Economic and Social Importance of the Eight-Hour Movement
The wants of mankind are everywhere simple or complex according to the quality of the habits and Customs of the society in which he moves. Habit not only governs our social wants, but it exercises an important influence over our physical wants also.
As wages are governed by the standard of living, and the standard of living is governed by the social wants of the laborer, how then are the social wants determined? A little observation will show that the wants of mankind are everywhere simple or complex according to the quality of the habits and Customs of the society in which he moves. Habit not only governs our social wants, but it exercises an important influence over our physical wants also. While it does not determine whether or not we shall eat, it does decide how and what we shall eat, the clothes we shall wear, the kind of house we shall live in; nay, more, the very language we speak, the morals we adopt, and the religion we profess, are all determined by the habits and customs of those among whom we live. Whether we are Christians, Mohammedans or Buddhists; whether we eat with chop-sticks, or use knives and forks; whether we live upon rice, wear wooden shoes and a cotton frock, or eat black bread and dress in sheep-skins, or enjoy the comforts and luxuries of modern civilization, mainly depends upon the prevailing social habits and customs of the country we happen to live in.
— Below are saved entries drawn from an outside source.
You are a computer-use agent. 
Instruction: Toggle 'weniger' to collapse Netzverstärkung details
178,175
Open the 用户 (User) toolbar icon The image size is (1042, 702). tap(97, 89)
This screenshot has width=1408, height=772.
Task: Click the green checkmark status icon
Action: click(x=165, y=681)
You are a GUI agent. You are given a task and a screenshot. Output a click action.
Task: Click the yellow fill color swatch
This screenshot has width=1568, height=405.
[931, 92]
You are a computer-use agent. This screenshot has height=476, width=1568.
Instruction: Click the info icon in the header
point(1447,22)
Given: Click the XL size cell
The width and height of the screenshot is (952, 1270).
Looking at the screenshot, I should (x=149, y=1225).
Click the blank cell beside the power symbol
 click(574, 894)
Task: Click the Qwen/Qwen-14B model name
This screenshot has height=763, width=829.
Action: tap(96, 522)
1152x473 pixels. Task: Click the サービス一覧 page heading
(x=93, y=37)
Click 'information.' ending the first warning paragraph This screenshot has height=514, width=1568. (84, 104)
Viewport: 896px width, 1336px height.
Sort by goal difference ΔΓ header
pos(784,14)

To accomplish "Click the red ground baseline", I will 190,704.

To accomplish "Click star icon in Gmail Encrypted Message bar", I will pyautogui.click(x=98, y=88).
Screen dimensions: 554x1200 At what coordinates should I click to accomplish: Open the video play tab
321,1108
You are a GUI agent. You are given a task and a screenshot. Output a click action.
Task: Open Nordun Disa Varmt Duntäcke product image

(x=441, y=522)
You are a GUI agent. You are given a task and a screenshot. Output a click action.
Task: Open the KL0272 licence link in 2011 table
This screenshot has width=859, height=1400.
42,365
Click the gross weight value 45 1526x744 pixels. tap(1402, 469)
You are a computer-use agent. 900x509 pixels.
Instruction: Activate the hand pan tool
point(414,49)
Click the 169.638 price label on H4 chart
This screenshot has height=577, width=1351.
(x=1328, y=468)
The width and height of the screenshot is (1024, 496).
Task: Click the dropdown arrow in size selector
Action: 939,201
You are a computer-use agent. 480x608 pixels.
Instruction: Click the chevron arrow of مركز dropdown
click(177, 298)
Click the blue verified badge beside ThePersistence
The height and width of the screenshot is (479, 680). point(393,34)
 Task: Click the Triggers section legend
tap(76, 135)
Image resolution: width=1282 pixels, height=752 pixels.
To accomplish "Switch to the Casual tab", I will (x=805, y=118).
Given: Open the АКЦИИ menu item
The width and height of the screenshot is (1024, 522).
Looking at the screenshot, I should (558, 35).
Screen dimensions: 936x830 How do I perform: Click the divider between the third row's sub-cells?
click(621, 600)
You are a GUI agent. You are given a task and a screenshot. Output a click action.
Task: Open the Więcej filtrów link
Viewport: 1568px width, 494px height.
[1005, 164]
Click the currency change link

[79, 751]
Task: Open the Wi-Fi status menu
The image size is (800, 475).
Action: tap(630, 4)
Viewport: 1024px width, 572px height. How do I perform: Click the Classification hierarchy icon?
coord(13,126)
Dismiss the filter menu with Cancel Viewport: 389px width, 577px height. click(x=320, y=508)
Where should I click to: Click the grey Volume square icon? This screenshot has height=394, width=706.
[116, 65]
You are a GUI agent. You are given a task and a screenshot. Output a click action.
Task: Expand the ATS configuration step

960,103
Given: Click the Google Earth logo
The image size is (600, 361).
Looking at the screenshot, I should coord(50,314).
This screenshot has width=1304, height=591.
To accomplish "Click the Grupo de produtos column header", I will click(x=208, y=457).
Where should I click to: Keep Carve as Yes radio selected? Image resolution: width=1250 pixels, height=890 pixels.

In fact, habit is the strongest force in human affairs. It is more powerful than governments, armies or absolute despotism. It is at once the motor force and ratchet wheel of human progress. Wants push the car of civilization forward, the habits and customs prevent it from slipping backward. In short, the habits and customs of a people constitute its real social character.
What is the reference here? The original text looks interesting.
I'm posting, in installments, the main argument of George Gunton's "The Economic and Social Importance of the Eight-Hour Movement" published in 1889 by the American Federation of Labor. It expressed the core philosophy of the federation in its founding period. I've summarized Gunton's argument into 17 "points" and, in around a week, will be posting an outline containing all 17 points, each linked to the extended argument containing that point.
Gunton's paper elaborated on Ira Steward's eight-hour theory, although there are some point upon which there is a clear divergence. In the future, I will also be posting a point form summary of Steward's argument and, eventually, a discussion of the important differences (and their relevance to current events).